Nein, ich fühle mich nicht so alt wie meine Romanfigur die „Autorin“ in meiner Autofiktion. Ich habe keine Knie- und Hüftprobleme, lebe nicht in einer Seniorenwohnung und mein Mann lebt noch. Durch seine Demenz und seine Pflege bin ich jedoch stark mit den Seiten des Alters konfrontiert, die für fitte und gesunde Alte (zu denen ich mich zähle) oft schwer vorstellbar sind. Ich habe meiner „Autorin“ viel davon aufgebürdet und mich so auch selbst mit den Fragen von Krankheit und Siechtum auseinandergesetzt.
Wie stehst du überhaupt zum Alter, hat es für dich auch schöne Seiten?
Das Alter hat unbedingt schöne Seiten. Die schönste für mich ist die Geburt meines Enkelsohnes vor einem Jahr! Es ist eine große Freude, einem kleinen Menschenwesen bei der Entdeckung der Welt zuzuschauen. Und gerade im geschärften Bewusstsein von der Endlichkeit des Lebens gelingt mir das „Pflücke den Tag“ jetzt viel besser als in jungen Jahren. Ich bin tatsächlich viel gelassener geworden und das erspart unnötigen Stress. Ich genieße bewusst schöne Momente wie jetzt das Erwachen der Natur im Frühling, freue mich an meinen Kindern, meinen Freund*innen und kann mich immer noch für gute Literatur begeistern.
Wie würde dein Lebensabend aussehen, wenn du keine Restriktionen hättest?
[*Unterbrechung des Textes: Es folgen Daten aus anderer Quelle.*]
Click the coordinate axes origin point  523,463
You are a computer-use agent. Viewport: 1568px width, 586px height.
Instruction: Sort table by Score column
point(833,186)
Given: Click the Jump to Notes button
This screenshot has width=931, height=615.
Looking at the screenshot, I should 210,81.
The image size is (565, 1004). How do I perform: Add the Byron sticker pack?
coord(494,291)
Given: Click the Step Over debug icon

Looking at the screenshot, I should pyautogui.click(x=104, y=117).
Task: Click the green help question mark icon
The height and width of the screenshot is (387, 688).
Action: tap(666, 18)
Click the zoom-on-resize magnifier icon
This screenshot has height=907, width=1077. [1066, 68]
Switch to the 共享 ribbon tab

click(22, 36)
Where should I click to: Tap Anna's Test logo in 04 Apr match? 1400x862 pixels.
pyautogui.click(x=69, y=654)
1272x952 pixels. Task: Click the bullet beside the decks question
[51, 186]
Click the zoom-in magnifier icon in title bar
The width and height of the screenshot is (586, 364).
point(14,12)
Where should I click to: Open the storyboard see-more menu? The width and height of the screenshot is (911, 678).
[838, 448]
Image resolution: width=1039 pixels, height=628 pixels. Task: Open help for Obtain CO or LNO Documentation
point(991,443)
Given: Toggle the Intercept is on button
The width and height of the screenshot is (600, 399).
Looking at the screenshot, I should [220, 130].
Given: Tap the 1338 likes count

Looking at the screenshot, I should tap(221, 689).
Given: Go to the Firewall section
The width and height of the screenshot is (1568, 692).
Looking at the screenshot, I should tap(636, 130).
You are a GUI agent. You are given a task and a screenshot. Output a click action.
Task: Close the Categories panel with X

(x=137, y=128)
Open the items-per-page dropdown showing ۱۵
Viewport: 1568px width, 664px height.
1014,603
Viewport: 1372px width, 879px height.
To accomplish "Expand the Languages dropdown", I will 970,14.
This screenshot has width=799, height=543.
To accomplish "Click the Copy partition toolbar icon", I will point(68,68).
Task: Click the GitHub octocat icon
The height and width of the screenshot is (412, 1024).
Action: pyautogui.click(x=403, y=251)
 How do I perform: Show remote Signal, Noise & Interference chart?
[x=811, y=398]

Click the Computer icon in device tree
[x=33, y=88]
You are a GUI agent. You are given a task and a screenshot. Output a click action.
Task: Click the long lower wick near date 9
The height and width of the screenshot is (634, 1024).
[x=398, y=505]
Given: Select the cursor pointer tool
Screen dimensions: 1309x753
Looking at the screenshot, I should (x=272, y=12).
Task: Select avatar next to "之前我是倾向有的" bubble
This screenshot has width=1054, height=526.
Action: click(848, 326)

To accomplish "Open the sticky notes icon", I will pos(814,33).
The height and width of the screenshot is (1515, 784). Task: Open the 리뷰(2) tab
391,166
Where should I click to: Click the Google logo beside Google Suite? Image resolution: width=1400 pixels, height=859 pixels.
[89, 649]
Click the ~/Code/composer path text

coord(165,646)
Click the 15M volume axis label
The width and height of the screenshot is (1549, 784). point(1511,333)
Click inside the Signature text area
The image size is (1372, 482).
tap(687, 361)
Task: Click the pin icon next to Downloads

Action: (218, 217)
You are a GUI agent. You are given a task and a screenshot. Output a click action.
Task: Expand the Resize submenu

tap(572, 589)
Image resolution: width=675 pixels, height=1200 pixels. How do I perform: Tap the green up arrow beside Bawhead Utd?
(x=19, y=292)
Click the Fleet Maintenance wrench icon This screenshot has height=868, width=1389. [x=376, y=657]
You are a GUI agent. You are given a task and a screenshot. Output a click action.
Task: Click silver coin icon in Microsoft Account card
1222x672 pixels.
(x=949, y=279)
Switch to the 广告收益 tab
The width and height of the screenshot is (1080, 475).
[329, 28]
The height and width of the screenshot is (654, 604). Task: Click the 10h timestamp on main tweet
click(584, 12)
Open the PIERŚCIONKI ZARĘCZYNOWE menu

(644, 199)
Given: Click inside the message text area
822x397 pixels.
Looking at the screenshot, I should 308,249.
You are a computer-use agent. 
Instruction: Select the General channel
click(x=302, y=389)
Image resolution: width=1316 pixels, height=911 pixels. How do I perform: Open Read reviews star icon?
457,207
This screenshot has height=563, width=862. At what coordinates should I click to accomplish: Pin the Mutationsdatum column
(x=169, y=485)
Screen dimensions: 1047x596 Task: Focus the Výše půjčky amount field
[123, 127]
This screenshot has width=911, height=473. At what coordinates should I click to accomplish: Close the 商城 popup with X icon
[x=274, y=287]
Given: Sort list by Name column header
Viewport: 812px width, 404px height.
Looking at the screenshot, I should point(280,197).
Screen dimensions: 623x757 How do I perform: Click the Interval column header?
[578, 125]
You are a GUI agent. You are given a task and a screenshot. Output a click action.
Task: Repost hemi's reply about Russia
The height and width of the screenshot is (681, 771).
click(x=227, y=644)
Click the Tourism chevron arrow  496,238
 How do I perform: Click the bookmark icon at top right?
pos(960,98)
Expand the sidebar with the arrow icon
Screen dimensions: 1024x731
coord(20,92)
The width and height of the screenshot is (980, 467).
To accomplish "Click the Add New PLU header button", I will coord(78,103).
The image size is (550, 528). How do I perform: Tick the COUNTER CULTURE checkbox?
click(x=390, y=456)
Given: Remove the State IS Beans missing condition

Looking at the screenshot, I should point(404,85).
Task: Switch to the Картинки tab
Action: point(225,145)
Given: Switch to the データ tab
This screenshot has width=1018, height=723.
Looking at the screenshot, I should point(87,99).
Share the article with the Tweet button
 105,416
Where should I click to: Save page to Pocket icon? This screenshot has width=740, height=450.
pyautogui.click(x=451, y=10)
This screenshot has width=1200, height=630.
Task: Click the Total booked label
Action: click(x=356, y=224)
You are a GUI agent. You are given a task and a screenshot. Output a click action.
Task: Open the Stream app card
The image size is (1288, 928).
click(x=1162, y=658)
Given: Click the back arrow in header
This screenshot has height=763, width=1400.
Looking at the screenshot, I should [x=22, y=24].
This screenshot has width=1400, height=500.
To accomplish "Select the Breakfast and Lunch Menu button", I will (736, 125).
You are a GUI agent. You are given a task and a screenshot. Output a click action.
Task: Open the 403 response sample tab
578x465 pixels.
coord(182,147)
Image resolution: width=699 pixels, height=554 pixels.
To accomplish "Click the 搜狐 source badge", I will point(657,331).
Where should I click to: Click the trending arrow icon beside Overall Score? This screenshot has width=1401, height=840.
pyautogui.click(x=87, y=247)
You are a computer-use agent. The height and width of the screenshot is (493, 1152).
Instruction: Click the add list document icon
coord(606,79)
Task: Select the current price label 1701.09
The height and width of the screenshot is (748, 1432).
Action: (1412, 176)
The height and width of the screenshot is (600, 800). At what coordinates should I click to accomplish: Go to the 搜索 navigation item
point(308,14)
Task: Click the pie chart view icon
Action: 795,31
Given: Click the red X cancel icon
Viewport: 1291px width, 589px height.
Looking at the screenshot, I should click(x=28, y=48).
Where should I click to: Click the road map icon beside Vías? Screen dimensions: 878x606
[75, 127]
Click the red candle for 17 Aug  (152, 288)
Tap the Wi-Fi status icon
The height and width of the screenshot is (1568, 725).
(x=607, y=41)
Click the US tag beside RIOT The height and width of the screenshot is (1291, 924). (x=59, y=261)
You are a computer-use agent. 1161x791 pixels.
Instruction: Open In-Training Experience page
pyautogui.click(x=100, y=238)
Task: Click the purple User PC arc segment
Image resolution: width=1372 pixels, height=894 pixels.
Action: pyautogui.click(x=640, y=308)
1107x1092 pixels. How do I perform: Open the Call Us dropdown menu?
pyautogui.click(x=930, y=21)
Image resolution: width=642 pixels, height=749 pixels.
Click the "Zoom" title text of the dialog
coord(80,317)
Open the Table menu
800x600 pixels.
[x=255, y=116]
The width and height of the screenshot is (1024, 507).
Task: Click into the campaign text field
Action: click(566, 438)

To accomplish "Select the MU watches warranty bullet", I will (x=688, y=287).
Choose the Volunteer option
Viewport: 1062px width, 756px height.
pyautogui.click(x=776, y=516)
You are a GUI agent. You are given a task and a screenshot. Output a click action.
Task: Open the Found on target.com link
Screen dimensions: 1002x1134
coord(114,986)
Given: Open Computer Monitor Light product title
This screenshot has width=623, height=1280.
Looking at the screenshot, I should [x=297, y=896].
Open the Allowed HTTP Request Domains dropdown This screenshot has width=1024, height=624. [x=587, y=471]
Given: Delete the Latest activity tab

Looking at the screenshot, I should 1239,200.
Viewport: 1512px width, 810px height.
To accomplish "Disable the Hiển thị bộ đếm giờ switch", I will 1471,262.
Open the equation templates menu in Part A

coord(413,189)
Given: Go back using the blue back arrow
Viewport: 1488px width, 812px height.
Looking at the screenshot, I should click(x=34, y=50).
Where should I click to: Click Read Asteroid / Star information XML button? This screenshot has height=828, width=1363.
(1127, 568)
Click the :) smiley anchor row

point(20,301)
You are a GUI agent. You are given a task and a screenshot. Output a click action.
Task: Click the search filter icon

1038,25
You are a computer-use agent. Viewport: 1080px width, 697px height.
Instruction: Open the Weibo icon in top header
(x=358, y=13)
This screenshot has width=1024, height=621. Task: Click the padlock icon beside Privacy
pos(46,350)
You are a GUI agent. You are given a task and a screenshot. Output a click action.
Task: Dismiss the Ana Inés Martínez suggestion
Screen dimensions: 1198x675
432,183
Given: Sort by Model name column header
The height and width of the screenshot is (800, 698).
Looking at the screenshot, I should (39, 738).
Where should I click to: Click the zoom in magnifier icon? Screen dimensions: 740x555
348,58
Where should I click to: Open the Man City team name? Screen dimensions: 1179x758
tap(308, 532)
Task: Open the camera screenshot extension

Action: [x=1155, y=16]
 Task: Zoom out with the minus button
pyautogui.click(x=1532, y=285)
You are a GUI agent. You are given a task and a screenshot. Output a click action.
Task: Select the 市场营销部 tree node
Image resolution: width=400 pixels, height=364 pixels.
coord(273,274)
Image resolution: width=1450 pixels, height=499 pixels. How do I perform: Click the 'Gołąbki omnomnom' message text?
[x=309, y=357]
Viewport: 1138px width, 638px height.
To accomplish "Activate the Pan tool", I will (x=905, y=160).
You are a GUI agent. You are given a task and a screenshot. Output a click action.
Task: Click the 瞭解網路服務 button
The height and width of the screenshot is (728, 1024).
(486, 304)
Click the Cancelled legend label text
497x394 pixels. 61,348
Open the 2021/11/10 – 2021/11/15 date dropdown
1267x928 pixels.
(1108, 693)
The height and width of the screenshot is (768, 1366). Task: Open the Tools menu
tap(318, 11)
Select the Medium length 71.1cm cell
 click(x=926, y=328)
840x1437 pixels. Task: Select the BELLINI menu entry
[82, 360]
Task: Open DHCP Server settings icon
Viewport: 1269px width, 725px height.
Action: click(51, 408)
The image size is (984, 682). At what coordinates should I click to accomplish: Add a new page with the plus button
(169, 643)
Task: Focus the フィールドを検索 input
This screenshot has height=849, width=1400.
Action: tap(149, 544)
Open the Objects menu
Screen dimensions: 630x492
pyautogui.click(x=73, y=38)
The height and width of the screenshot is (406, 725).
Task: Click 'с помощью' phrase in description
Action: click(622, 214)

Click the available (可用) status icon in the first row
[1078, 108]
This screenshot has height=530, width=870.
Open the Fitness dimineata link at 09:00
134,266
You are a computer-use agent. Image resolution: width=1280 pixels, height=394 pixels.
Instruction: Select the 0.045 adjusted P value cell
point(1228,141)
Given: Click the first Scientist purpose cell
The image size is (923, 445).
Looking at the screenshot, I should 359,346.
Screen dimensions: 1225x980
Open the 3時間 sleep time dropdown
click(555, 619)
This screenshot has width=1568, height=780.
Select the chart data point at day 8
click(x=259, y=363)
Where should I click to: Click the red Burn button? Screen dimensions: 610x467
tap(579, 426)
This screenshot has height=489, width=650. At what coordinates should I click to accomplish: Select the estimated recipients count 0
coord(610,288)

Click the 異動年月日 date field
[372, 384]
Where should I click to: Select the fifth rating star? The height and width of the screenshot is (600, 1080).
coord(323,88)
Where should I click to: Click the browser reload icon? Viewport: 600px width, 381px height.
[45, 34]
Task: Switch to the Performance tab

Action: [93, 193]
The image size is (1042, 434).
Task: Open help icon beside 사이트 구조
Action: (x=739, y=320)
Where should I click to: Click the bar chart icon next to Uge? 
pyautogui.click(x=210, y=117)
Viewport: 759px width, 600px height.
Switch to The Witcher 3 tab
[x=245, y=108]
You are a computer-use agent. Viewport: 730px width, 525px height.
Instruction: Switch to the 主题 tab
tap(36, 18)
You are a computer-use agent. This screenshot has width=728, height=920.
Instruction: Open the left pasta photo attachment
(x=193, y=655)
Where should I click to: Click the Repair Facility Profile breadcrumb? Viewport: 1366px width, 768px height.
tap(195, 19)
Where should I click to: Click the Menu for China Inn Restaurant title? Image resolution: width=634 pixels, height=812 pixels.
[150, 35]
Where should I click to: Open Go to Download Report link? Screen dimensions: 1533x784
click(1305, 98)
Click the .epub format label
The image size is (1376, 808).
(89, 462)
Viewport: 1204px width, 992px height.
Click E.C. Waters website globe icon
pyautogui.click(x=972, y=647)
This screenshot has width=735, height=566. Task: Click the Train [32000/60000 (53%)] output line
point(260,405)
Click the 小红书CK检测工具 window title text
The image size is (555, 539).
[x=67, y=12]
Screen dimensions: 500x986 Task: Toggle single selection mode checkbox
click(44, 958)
Die Restriktionen sind natürlich durch die Pflege meines Mannes bedingt, der inzwischen bei allem meine Hilfe braucht und den ich auch nicht allein lassen kann. Ohne diese Einschränkung würde ich häufig Freund*innen besuchen, zu vielen kulturellen Veranstaltungen gehen, mich auf Buchmessen tummeln, Lesereisen machen, bei den „Omas gegen rechts“ aktiv mitmachen, viel Zeit in der Natur (an und auf der Nordsee!) verbringen und zusammen mit meinen Kindern und meinem Enkel etwas unternehmen.
An dieser Stelle möchte ich nochmal auf das Logbuch zur Krankheit von Birgits Mann Unser Törn ins Vergessen aufmerksam machen.

Copyright: Vera Rosenbusch
Überarbeitung von Romanen
Du hast mehrmals erwähnt, dass du deine Bücher häufiger neu überarbeitet hast. Würdest du auch an „Tod der Autorin“ bereits im Nachhinein Änderungen vornehmen wollen?
Dazu brauche ich noch mehr Abstand.
Gibt es noch Themen, die du gerne literarisch verarbeiten möchtest?
Im Moment bin ich ein bisschen „leergeschrieben“. Aber vielleicht geht es mir ja irgendwann wie meiner „Autorin“: „Wenn du glaubst, es geht nicht mehr, kommt von irgendwo eine Idee her. Ein Gedanke, ein Bild, eine Szene, ein Konflikt, ein erster Satz.“ Tod der Autorin, S. 15
Kontakt zu Leser*innen
Du hattest schon einige Lesungen zu deinem neuen Buch. Was bedeutet es für dich mit deinen Leserinnen und Lesern direkt in Kontakt treten zu können?
Das bedeutet mir sehr viel! Nichts geht über den direkten Austausch mit den Leser*innen. Darum bedauere ich es sehr, dass ich zurzeit nur Lesungen in Hamburg machen kann. Umso mehr freue ich mich über Online-Formate, z. B. über die Leserunde auf Lovelybooks, durch die ich viel über die Lektüreerfahrung von Leser*innen erfahre.
Was würdest du heute einer jungen Autorin, einem jungen Autor raten?
Kommt darauf an, war er oder sie erreichen will. Wenn das oberste Ziel der kommerzielle Erfolg ist, wäre ich keine gute Ratgeberin. Da muss man wahrscheinlich dem Zeitgeist hinterherhecheln, den aktuellen literarischen Trend bedienen, sich selbst zur „Marke“ machen, möglichst wiedererkennbare Bücher in einem Hausverlag veröffentlichen. Wem es allerdings um Schreiben als Ausdruck des Versuchs geht, einen literarischen Zugang zur Welt und zu sich selbst zu finden, um das Ausloten der Möglichkeiten der Sprache, um das Auffächern der Facetten eines tieferliegenden Konflikts, den kann ich nur ermuntern: Schreib! Und dann schau weiter.
Danke!
Vielen Dank, liebe Brigit für diese Anmerkungen von dir. Ich hoffe wir treffen uns bald nochmal persönlich. Ich bin gespannt, ob du noch ein weiteres Romanprojekt in Angriff nehmen wirst.